J’arrivai chez elle à l’heure pile, et portai des fleurs blanches. Imagine-moi achetant des fleurs pour une femme ! Je devais être dans un état second ! Mais j’étais passé devant une échoppe tenue par une paysanne et je n’avais pu m’empêcher d’acquérir un grand bouquet qui signifiait pour moi une réconciliation, un acquiescement à la beauté. Elle me fit entrer et m’installa près d’elle. Je te passe les détails qui suivent, petite cochonne. Sache seulement qu’elle est experte dans la science des contractions inguinales, contrairement à toi.
Continue de lire, ne jette pas ma lettre maintenant, tu vas y trouver un événement pitoyable qui m’est arrivé et qui te sera une compensation. Sois patiente et ne m’en veux pas d’avoir voulu rendre amer ton bonheur actuel dans les bras d’un gigolo. Voici :
Je la visitais quotidiennement et nos rapports étaient excellents, nous riions beaucoup. Une après-midi que j’étais au lit avec elle, un bruit se fit entendre à la porte, puis il y eut un coup de sonnette. Elle sauta sur le parquet, réunit toutes mes affaires et les jeta sous le lit comme une actrice de pièce de boulevard. Je m’allongeai sous le sommier. Elle enfila un peignoir et partit ouvrir. Un homme parlait et aux tons de voix, je compris que c’était son époux.
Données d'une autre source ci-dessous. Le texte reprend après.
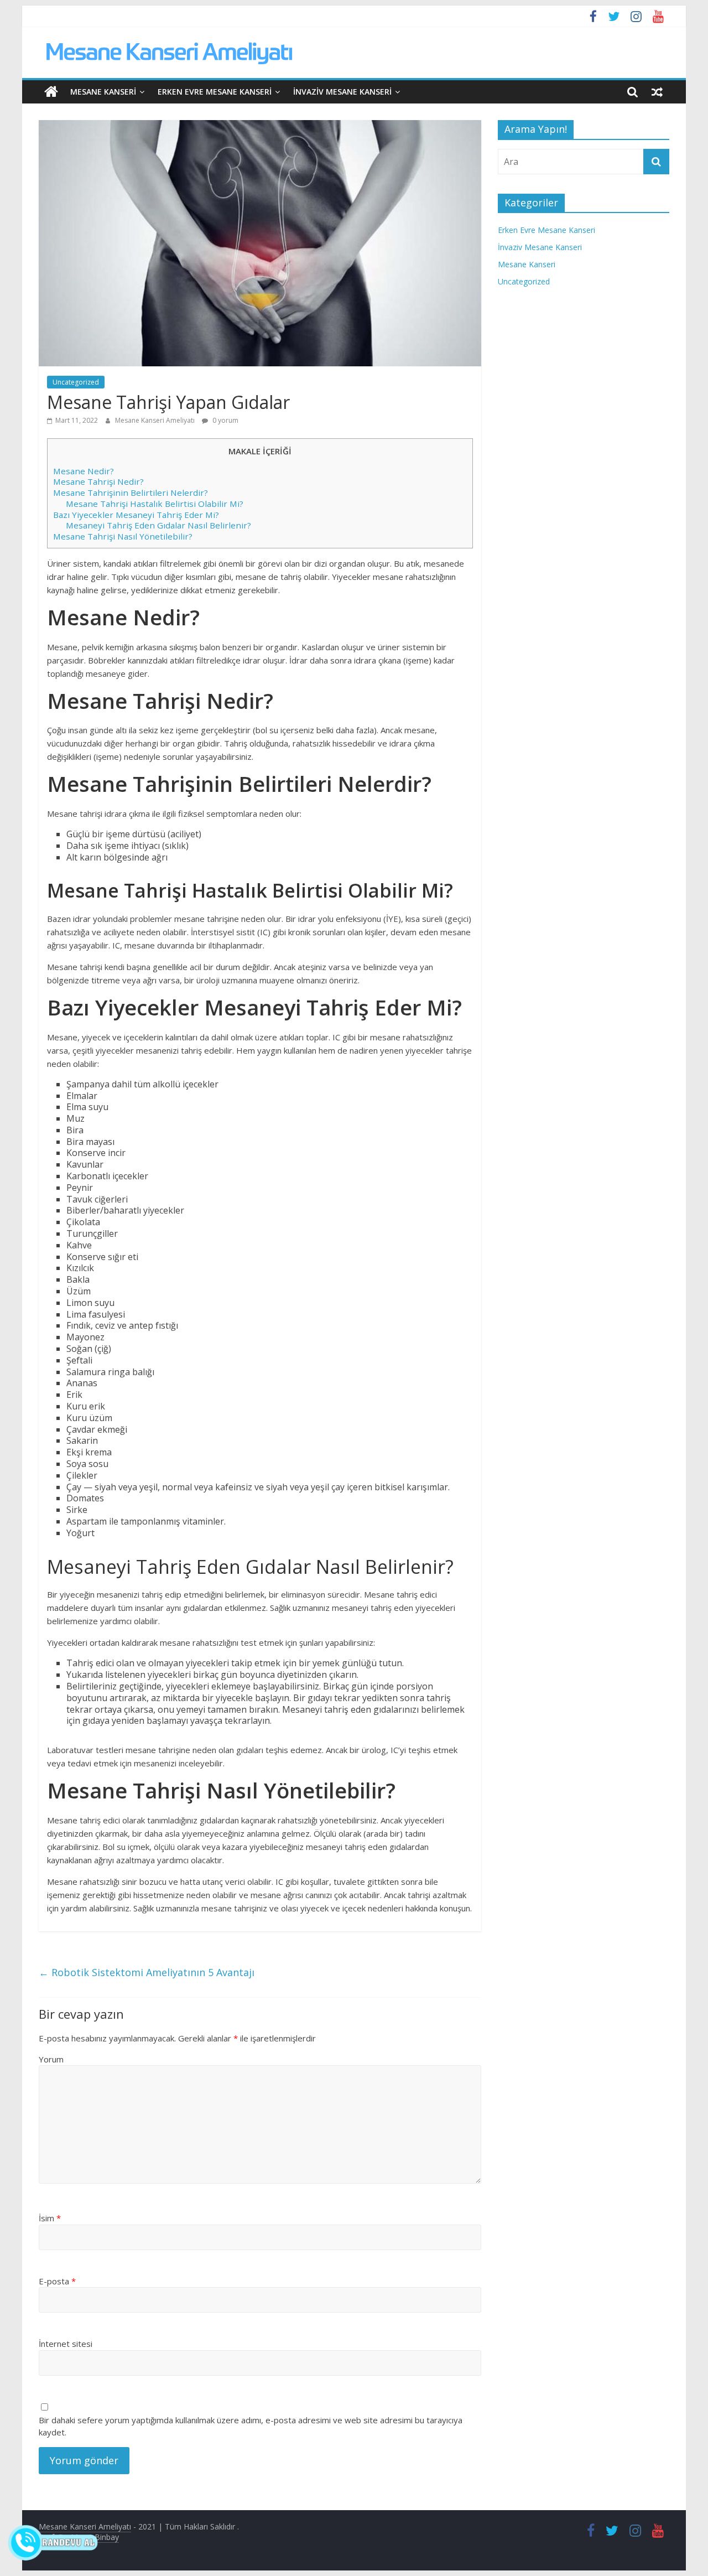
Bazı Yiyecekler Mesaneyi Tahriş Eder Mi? (136, 514)
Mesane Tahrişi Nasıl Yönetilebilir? (122, 536)
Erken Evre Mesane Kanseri (215, 91)
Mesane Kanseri (103, 91)
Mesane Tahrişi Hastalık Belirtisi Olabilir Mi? (154, 503)
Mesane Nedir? (83, 470)
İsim (50, 2217)
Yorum (51, 2059)
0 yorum (224, 420)
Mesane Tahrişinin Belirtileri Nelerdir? (130, 492)
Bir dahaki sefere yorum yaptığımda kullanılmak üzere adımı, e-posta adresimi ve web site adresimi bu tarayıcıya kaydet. (250, 2426)
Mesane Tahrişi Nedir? (98, 481)
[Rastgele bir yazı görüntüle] (657, 91)
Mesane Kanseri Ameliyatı (155, 420)
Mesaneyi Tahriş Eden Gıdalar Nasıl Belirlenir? (158, 525)
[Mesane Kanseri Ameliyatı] (51, 91)
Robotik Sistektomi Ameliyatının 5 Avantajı (146, 1972)
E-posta (57, 2281)
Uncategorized (76, 382)
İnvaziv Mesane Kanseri (342, 91)
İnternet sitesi (65, 2343)
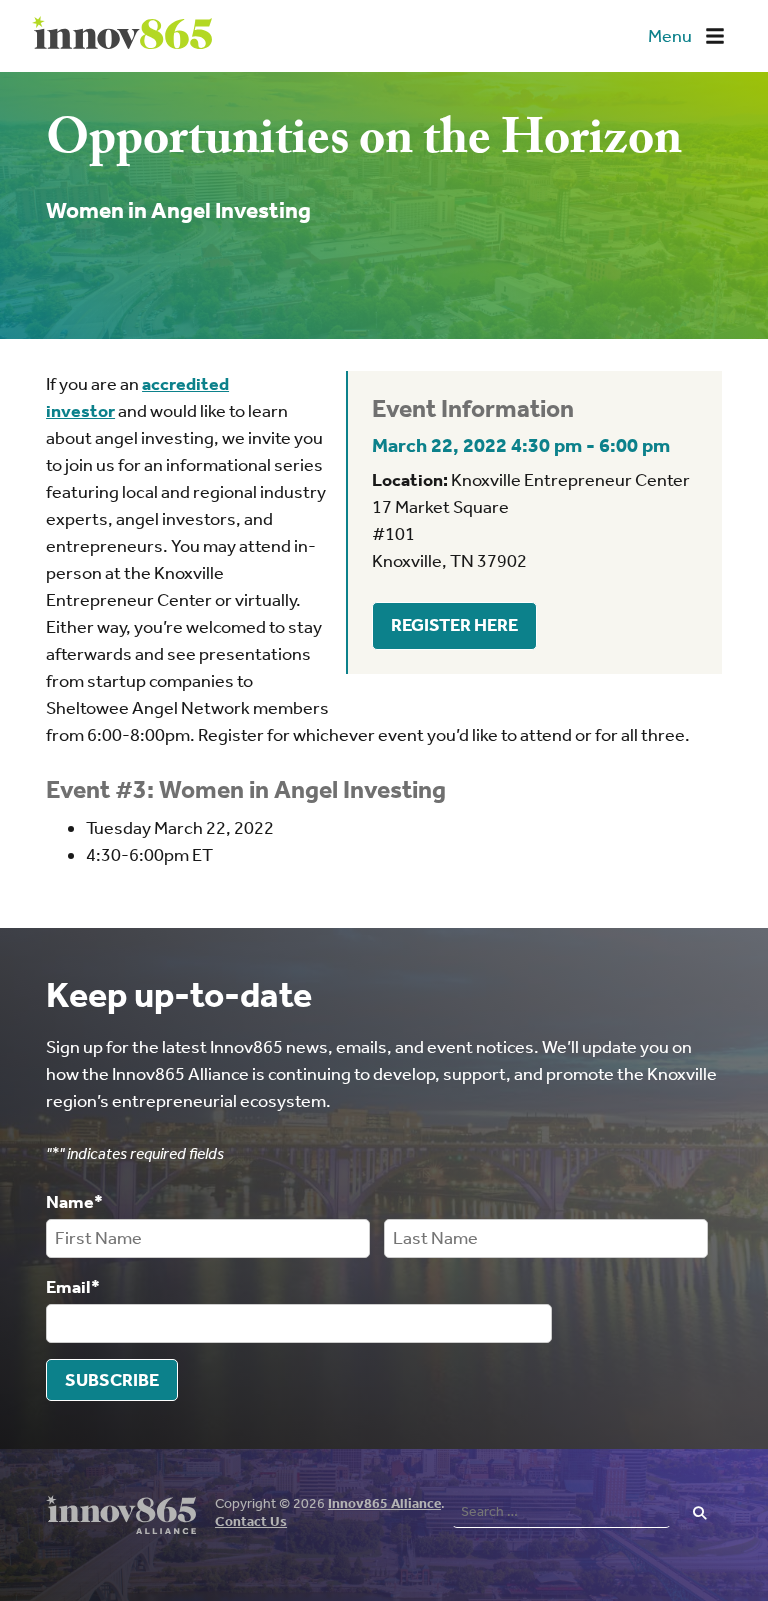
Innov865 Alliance (384, 1503)
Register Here (454, 625)
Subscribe (112, 1380)
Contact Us (251, 1521)
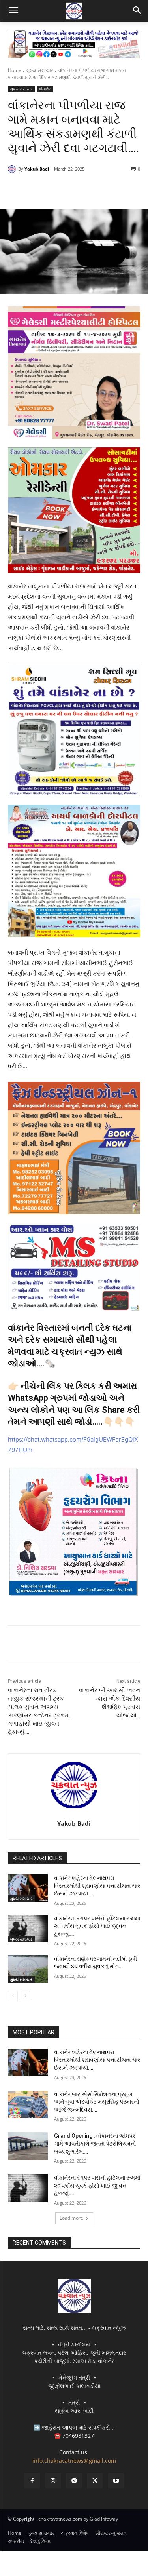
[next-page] (25, 1996)
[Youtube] (116, 2480)
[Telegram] (77, 189)
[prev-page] (13, 1996)
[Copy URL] (113, 189)
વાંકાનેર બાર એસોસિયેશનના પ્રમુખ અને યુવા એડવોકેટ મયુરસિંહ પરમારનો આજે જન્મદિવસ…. (96, 2102)
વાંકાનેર (45, 88)
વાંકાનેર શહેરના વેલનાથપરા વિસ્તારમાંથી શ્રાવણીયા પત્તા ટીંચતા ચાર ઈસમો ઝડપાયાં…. (97, 1886)
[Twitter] (59, 189)
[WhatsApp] (95, 189)
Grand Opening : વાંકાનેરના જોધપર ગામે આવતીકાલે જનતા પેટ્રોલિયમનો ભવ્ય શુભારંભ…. (95, 2143)
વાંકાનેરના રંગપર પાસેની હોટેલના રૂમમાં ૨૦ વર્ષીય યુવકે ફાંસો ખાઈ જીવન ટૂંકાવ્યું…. (97, 1926)
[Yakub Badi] (13, 169)
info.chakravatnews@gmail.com (74, 2460)
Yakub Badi (36, 169)
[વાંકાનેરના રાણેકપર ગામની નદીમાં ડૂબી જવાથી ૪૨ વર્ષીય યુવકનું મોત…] (28, 1969)
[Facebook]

Comme il la trouva en tenue légère, il eut des idées de possession, ce pervers, sa voix se fit traînante, gamine et horriblement mielleuse. Ils entrèrent dans la chambre, je m’aplatis et enfouis mon visage dans mon pantalon pour masquer ma respiration. Il la poussa sur le lit et elle parut refuser mais il continua, je l’entendis se déboutonner, parler bas et ils tombèrent sur le lit, créant une crevasse, le matelas pratiquement collé à mon dos. Elle se laissa faire sous l’homme et je les entendis s’activer. Quelle humiliation ! Je me mis les mains sur les oreilles, mais le matelas s’agitait et je percevais des soupirs. Cette scène qui avait lieu me rappela à ta pensée et les écoutant, je me mis à t’imaginer avec ton nouvel amant. Tout était devenu concret. Quand l’impression disparut, je fis un geste sous le lit et voulus sortir et je l’aurais fait si je n’avais été si tremblant.
Quand ils eurent terminé, l’homme fit une sieste d’un quart d’heure et j’attendis en crevant d’envie de fumer une cigarette.

Anh-Euh s’excusa de n’avoir pu refuser les avances de son mari, elle me prépara un thé. Elle parut comprendre fort bien que notre relation soit terminée et elle crut me réconforter, disant :
- Je n’ai presque rien ressenti. Ca n’a rien à voir avec toi. Reste mon amant.
Je bus le thé et fis ma première expérience de zen. Je n’écoutais rien de ce qu’elle disait, je m’en fichais totalement, ça n’avait plus aucune importance.
Depuis, je vis seul et c’est un soulagement. Quant à toi, salue ton jockey pour moi.

P.-S.

Cheval de Nietzsche : Allusion aux derniers instants de la vie consciente de Nietzsche, quand le philosophe après avoir touché le museau d’un cheval s’écroula sur la chaussée.

Scardanelli : Dernier nom choisi par Hölderlin quand il devint fou et dont il signait ses lettres.

Le crucifié : Allusion à Nietzsche qui signait Dionysos le crucifié quand il fut devenu fou.